### INFORMATION SUPPLIED
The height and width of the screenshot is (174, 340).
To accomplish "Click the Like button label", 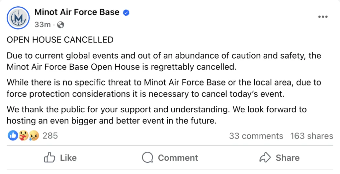I will click(68, 158).
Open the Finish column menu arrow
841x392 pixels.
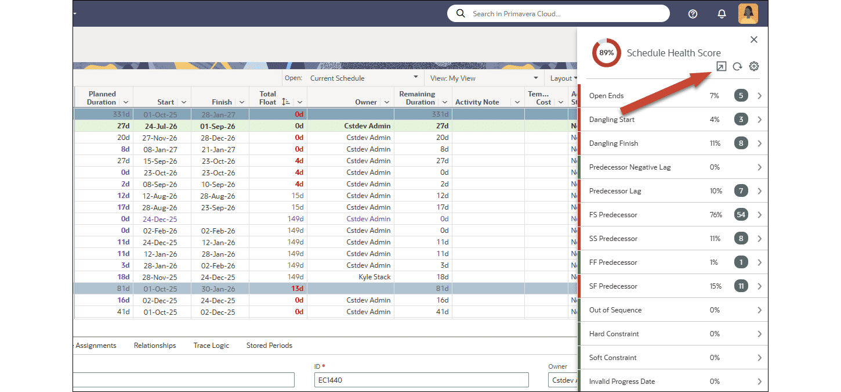coord(241,102)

### ACTIVITY
The answer must be an exact copy of the lines from the one that holds "Open the Finish column menu arrow" through the end of the data, both included, with no pictures.

### RESPONSE TO THE TASK
Open the Finish column menu arrow
841x392 pixels.
coord(241,102)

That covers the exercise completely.